CONSIGNE A: Relevez toutes les questions que le sujet se pose au sujet de l'Autre dans le passage sur l'angoisse.
CONSIGNE B:
Répondez brièvement à ces questions sur le passage sur l'angoisse :
(i) À quel endroit de son séminaire sur l'angoisse Lacan fait-il cette énonciation ?
(ii) À quel moment de la vie le corps est-il engagé dans la jouissance de l'Autre ?
(iii) De quelle façon l'angoisse peut-elle manifester la question du désir de l'Autre ?
CONSIGNE C: D'après le passage sur l'angoisse, expliquez en une à trois phrases pourquoi l'angoisse concerne la question du désir de l'Autre.

TEXTE RETENU:
——————

Donc Lacan a cette énonciation au début de son séminaire sur l’angoisse, que l’angoisse c’est la question pour moi, pour le sujet, du désir de l’Autre. C’est très lié à la manière dont le corps est engagé au tout début de la vie, au principe de la vie, dans cette jouissance de l’Autre, cette demande, ce désir de l’Autre. Et la question est que veut cet Autre ? Qu’est-ce qu’il me veut ? Qu’est-ce qu’il attend de moi cet Autre ? Et ça, c’est la question que l’angoisse en quelque sorte, manifeste d’une façon qui peut être extrêmement marquée, extrêmement douloureuse, extrêmement difficile à vivre.

——————

Entrées enregistrées:
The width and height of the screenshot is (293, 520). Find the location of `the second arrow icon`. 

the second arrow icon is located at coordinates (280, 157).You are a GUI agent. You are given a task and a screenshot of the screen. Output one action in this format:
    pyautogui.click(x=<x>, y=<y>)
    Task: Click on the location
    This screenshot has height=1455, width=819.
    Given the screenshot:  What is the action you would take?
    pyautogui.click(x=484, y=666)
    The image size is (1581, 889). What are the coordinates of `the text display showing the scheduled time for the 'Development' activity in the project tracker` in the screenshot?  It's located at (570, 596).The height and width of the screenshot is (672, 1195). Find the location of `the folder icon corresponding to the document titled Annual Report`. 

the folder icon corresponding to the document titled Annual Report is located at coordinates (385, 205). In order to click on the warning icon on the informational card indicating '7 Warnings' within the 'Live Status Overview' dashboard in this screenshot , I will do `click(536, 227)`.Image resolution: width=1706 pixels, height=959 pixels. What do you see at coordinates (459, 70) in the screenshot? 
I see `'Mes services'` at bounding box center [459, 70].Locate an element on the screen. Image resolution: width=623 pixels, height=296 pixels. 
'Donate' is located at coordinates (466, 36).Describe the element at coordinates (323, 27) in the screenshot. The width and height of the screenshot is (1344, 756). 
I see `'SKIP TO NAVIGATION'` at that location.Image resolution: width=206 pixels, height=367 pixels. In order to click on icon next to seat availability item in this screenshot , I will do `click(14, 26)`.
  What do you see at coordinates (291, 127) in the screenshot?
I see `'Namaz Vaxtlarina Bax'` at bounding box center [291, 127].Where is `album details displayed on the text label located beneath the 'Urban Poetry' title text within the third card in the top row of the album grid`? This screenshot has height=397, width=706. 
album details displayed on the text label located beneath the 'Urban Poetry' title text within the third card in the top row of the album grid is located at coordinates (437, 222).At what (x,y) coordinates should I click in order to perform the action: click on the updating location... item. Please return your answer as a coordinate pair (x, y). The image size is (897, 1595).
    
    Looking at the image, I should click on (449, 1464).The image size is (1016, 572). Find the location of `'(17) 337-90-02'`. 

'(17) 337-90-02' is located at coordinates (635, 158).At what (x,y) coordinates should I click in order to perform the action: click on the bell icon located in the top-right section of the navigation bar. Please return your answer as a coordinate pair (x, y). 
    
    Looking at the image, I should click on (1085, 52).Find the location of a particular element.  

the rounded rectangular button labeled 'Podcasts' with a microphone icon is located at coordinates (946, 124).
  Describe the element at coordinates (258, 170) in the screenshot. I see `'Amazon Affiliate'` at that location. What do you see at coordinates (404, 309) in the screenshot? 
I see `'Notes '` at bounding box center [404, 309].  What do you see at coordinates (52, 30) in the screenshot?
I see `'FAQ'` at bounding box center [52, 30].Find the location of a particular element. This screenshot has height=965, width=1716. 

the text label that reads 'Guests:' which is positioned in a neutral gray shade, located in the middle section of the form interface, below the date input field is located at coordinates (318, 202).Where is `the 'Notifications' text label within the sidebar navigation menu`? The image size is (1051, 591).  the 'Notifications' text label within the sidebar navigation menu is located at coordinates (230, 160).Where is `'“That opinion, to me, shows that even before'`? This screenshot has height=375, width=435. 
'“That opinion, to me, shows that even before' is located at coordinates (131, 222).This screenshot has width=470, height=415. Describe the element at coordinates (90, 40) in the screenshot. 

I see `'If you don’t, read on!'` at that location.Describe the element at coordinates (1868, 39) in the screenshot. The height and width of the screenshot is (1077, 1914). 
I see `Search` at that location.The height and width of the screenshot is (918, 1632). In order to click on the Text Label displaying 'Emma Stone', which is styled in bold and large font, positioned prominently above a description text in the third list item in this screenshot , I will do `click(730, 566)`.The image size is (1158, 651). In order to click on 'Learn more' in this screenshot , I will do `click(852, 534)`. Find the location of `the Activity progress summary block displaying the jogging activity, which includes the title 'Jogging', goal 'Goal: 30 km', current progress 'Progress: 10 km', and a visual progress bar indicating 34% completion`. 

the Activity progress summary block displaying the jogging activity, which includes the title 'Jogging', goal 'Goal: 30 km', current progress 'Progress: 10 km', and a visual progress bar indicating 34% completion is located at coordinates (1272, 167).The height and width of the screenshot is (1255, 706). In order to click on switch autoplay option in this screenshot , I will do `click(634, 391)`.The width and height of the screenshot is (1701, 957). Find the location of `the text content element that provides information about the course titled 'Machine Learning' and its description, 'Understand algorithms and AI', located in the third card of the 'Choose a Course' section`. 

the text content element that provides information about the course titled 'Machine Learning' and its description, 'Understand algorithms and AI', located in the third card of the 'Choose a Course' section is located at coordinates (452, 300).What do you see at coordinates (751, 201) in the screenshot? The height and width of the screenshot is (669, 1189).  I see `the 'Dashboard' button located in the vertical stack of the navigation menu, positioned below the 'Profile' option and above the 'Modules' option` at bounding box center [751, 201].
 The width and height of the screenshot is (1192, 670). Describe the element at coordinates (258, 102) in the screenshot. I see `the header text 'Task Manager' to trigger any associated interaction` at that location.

——————

RÉPONSE A:
- Que veut cet Autre ?
- Qu'est-ce qu'il me veut ?
- Qu'est-ce qu'il attend de moi cet Autre ?

RÉPONSE B:
(i) Au début de son séminaire.
(ii) Au tout début de la vie, au principe de la vie.
(iii) D'une façon qui peut être extrêmement marquée, extrêmement douloureuse, extrêmement difficile à vivre.

RÉPONSE C: L'angoisse est très liée à la manière dont le corps est engagé, au tout début de la vie, dans la jouissance de l'Autre, sa demande et son désir. Le sujet se demande alors ce que veut cet Autre et ce qu'il attend de lui. L'angoisse manifeste cette question.